Porque si Jesús fuera sólo un hombre, no podría ofrecer la salvación del pecado y de la muerte; y si fuera sólo Dios, no habría nacido de María Virgen en carne humana
No es fácil comprender el
misterio que acontece en Jesús de Nazaret. Prueba de ello son las herejías que
se sucedieron en los primeros siglos de la Iglesia hasta que se formuló el
credo que profesamos en la liturgia.
Comprender que Dios se ha
hecho hombre sin disminuir a Dios y al hombre es tarea ardua que sitúa a la
razón al límite de su posibilidad. Los herejes no han buscado serlo. Han
querido entender y explicar el misterio, hacerlo razonable. Han deseado
mantener la fe, pero, al razonarla y explicarla, han perdido el equilibrio. Han
negado a Dios o han negado al hombre.
Y la fe confiesa que Jesús
es al mismo tiempo Dios y hombre, sin que ambas naturalezas —la divina y la humana—
se confundan entre sí o se separen. Ese es el equilibrio necesario para poder
atravesar el abismo del misterio sin caer hacia un lado u otro, como hace el funámbulo
cuando camina sobre la cuerda floja o el alambre sujetando con las manos la
barra que le da seguridad y equilibrio. Valga el ejemplo: la norma de la fe es
la barra que ayuda al equilibrio.
Herejes ha habido siempre y
los habrá. Más aún: en muchos creyentes está latente un hereje. Me explico.
Cuando hablan de Jesús, muchos subrayan tanto su humanidad, que lo divino y
sobrenatural desaparece. Lo presentan como si sólo fuera hombre. Les cuesta
entender que en un ser humano pueda habitar la plenitud de lo divino, como dice
san Pablo. Les fascina Jesús, pero lo reducen a simple hombre. Así lo afirmaba
Arrio, y el arrianismo ha reverdecido en momentos diversos de la historia.
También hoy.
Otros hablan de Jesús como
Dios y resaltan tanto su condición divina que lo humano queda eclipsado, reducido
a mera apariencia. La encarnación sería un «fraude» de Dios que nos ha hecho
creer que su Hijo se hizo hombre, pero no fue así.
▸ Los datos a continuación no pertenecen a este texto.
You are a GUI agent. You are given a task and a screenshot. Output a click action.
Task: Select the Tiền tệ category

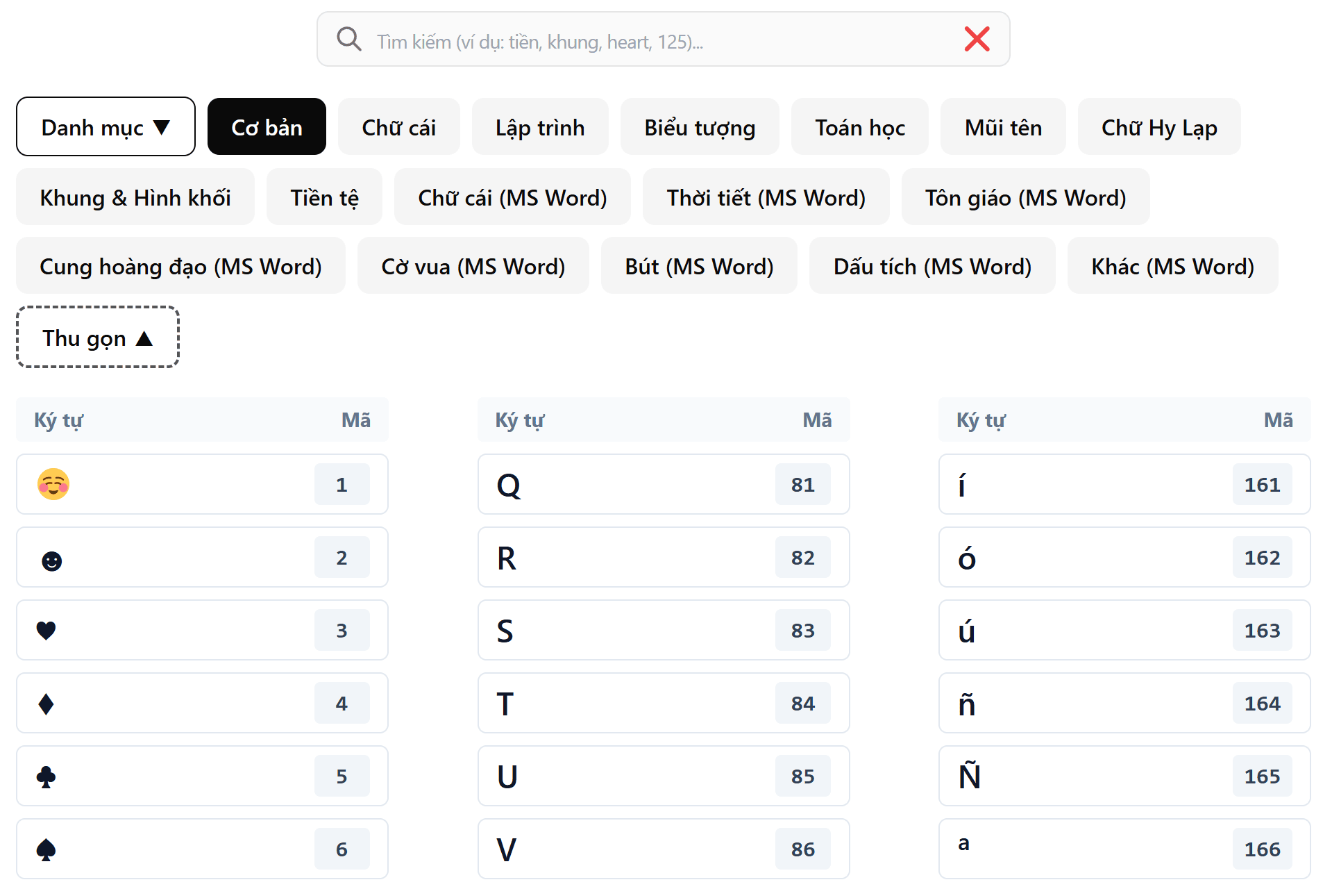coord(324,197)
Los herejes, llamados
docetas, afirmaban en los primeros siglos que el cuerpo de Jesús no era real,
sino aparente e ilusivo. Hay creyentes que consideran como un demérito de la
divinidad haber asumido lo humano, como realmente hizo el Hijo de Dios, a
excepción del pecado.
Se explica así que la
afirmación de que «Jesús iba creciendo en sabiduría, en estatura y en gracia
ante Dios y los hombres» (Lc 2,52), les resulta incomprensible. Pase lo de la
edad y lo de la estatura, pero ¿crecer en gracia? ¿Puede Dios crecer en gracia?
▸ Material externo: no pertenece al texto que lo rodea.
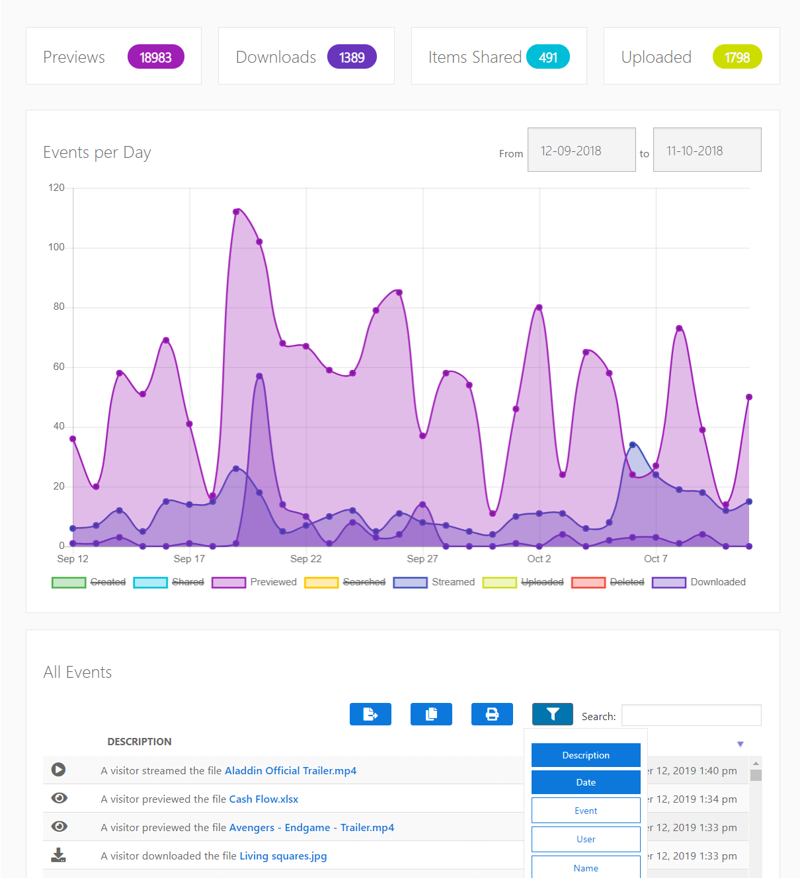Image resolution: width=800 pixels, height=878 pixels.
Task: Toggle the Event column in dropdown
Action: coord(586,811)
Olvidan, de hecho, que Jesús era también hombre.
Cuando se estudia la
cristología —el tratado sobre Cristo— apasionan las discusiones entre los
teólogos por la finura de los razonamientos para mantener lo que los evangelios
afirman con toda claridad: el Hijo de Dios se ha hecho hombre. Esta afirmación
es un dogma de fe, ciertamente; es preciso creer. Pero la razón, abierta
siempre al misterio, puede explicar el dogma sin perder ninguno de los dos
polos: el divino y el humano. Porque si Jesús fuera sólo un hombre, no podría
ofrecer la salvación del pecado y de la muerte; y si fuera sólo Dios, no habría
nacido de María Virgen en carne humana.
Lo humano no habría sido
asumido, como afirman los grandes maestros de la fe, para ser salvado. Estamos
hablando de un misterio que no puede ser agotado por la razón, cuando ésta se
niega a reconocer que Dios es siempre inefable, trascendente y su poder supera
todo razonamiento. A veces hay que acudir a los poetas para entender algo de lo
que dicen los teólogos. Sirvan estos versos de Chesterton: «De regalo ha caído en la tierra un Dios demasiado grande para el cielo/
Ha saltado sobre todas las cosas, y ha roto los límites de la eternidad:/ igual
que un ladrón o un enamorado ha entrado en el tiempo y en la tierra mortal,
pues el vino del mundo se desborda/ derramando su esplendor en la arena».